I’m the only person from my school on this train. It’s late, not a usual time for the commuter students to be going home from school but I had to stay late. Soft tennis practice always runs late when we’re getting ready for a tournament. I have a long way to commute, there’s a streetcar ride after this. But I’m alone. I take out my keitai and pretend to be texting someone. I hate just sitting on the train not looking like I’m doing something. I try to take out my books but I don’t want to read. I’m so tired that it seeps into my bones, allowing the motion of the train to occasionally toss me around like a rag doll. At the next stop there are more students, a different school, different seifuku*. I don’t know any of them but they seem to take up all the space in the train. They’re noisy, clearly all friends. I can tell by their bags that they are in the same club, soccer or some sort. They don’t have rackets so I can’t ask them if they’re even in the same club with me. It suddenly feels like there is no room in the train for me. I just slump down in my seat and crush myself, making myself smaller to make room for the hordes of genki* girls.
I don’t until I’m safely in my room, alone.
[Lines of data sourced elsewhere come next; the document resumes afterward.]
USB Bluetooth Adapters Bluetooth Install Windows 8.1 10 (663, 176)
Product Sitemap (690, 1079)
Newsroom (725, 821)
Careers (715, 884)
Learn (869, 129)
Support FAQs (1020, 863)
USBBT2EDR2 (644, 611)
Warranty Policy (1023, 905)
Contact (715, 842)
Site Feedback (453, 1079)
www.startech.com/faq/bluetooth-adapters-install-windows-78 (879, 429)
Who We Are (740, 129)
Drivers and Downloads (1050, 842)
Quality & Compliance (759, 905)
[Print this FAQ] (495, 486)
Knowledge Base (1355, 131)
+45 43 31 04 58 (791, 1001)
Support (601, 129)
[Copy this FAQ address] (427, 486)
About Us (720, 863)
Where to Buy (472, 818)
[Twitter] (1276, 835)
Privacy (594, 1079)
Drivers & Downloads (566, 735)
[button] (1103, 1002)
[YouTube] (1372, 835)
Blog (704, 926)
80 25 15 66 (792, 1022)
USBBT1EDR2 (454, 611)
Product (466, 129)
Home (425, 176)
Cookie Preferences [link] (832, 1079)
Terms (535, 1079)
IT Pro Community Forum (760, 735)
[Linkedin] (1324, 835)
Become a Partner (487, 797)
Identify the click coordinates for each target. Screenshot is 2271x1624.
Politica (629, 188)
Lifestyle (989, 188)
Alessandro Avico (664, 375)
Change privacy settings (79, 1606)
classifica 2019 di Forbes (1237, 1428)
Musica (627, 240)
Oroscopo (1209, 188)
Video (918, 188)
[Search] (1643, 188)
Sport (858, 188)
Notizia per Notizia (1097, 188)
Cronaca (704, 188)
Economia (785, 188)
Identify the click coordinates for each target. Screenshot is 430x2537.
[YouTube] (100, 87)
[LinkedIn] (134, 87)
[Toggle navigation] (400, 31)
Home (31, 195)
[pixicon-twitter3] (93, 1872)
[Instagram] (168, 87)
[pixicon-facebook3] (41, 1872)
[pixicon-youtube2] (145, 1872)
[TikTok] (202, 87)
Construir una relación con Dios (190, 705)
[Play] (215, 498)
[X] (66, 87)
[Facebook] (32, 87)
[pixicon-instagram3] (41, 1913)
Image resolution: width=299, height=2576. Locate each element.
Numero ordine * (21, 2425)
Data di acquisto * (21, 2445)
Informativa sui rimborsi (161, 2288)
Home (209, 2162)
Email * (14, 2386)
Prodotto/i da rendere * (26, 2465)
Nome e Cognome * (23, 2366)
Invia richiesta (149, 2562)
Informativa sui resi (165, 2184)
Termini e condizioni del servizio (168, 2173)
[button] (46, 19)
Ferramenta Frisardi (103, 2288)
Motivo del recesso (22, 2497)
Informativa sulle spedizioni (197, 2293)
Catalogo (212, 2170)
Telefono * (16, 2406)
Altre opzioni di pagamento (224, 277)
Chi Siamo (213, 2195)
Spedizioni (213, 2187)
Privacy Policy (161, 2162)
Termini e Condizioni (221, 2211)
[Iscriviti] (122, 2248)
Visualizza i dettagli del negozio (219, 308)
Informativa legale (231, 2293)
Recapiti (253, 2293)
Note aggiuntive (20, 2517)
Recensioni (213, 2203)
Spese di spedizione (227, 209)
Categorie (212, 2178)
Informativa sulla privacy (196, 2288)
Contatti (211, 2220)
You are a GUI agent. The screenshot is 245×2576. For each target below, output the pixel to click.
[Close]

I eat dinner that’s a little cold, my mother is imploring my middle school brother to study so he can get into an exclusive all boys school. His school is closer, less of a commute. He could probably ride his bike there, surrounded by friends. I’m a little jealous. I think small, hoping that her ire won’t turn on me for not being home earlier to study. There are college exams, it’s always the press of exams. You take high school exams only to earn the privilege of taking college or company exams. You take college exams so that you can take company exams and not just be a temporary employee. And once you’re a permanent fixture, you don’t have to take formal exams but everyday feels like an exam.
More so now than ever, I feel crushed by everything around me. I have to do well in this tournament or all my practice will be useless. I have to do well on midterms or I won’t get to take college exams early. If I don’t take the exams early then I’ll be smothered by the agony of having to wait until February to take the exams. If I don’t do well on the exams, I’ll be a rounin. I have to be genki so my mother doesn’t hassle me about how my poor spirit will affect my grades.
I know I’m not the only one but I wonder if I’m the only one who feels crammed into a space that’s too small for her; who feels as if all the air is being squeezed from her lungs. Sometimes during cleaning time as I wring out the mop, I can’t help but feel sorry for it, having all it’s vitality wrung out of it. On days like that I am tempted not to ring out the mop in a display of solidarity, but I have to wring out the mop or Yamanaka-sensei will scold me.
But in my room no one will scold me. I give myself the 5 minute luxry of moving outside, of expanding to take up all the room, to make the universe exactly as I want it. It’s glorious but sad because I know it can’t last. I hear the footsteps of my mother’s slippers as they clomp up the stairs and the universe comes crashing down around me. The pressure starts again and I pour myself into my books, shutting my universe out.
Seifuku- school uniform
Genki- spirited, spunky, full of beans, upbeat, outgoing, healthy, you get the idea.

I was on my way back home on the train when I noticed a lone school girl standing apart from a crowd of other girls. At first I thought they were from the same school but there was a sublte difference in their uniform. The group was a bit noisy, as one would expect from teenage girls. The girl would occasionally look up from her phone with some vauge mix of annoyance and sadness.